TÜV Rheinland Blog - Insights from Asia and Africa

The Evolution of Cybersecurity Risk Management

Posted by TUV Rheinland on Feb 7, 2019 1:12:26 PM
TUV Rheinland

Blog-TUV-6Feb-CyberSecRiskMgmt

In our increasingly connected world, when it comes to threat landscape and business risks, we face unprecedented challenges. In the next three years, IoT devices are expected to grow to 30 billion. According to the Boston Consulting Group, banks face 200 regulatory changes daily, as penalties for cyber threats rise to $345 billion. The average business enterprise uses 1,427 cloud services, 76 file sharing cloud services, and 210 collaboration cloud services, according to SkyHigh Magazine. A recent Hacker’s Playbook Findings Report reveals that malware attacks successfully penetrate enterprise security more than 60% of the time.

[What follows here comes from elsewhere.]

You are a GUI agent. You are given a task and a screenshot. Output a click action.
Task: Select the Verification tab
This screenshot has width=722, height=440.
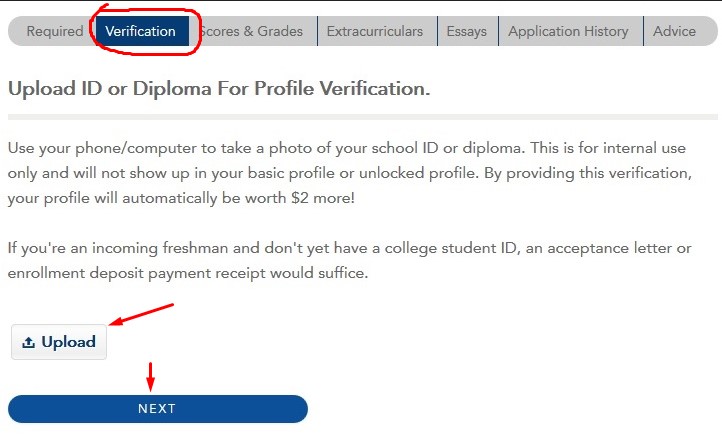140,31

With constant security threats looming, enterprises must find a way to identify and address the risks. But how can this be done successfully when the IT landscape is continuously evolving?

 

Businesses Must Drive Risk Transformation

New Security analytics can support inherent risk probability analysis with the likes of Big Data, Machine Learning, Artificial Intelligence and Behavioral Analytics. Enterprises will need to start evaluating operational risk, cyber risk, and compliance risks collectively and continuously at the enterprise level, in line with Gartner’s newly defined “Integrated Risk Management” capabilities.

This presents a need to quantitatively measure current and future risks and the effects of various risk treatment approaches, including prioritisation and funding. At TUV Rheinland, here are some of the most common answers we’ve had to our questions regarding security and risk management.

 

How Are Decisions on Security Investments Currently Made?

  • Control Assessment Gap: Picking a framework of controls and seeing if there is a gap anywhere in the organisation, and marking it red/yellow/green.
  • Audit punishment alone: While audits have an excellent sense of control measures, they are not as tied in to the daily world of threat events, making them inadequate to determine effectiveness and applicability across the enterprise.
  • SES (someone else’s strategy): Earlier in their career, security leaders will naturally seek advice from mentors – while helpful, it may not align with key controls for the unique sets of strategic objectives of the firm.

 

How Do You Select Your Key Controls and Evaluate Effectiveness?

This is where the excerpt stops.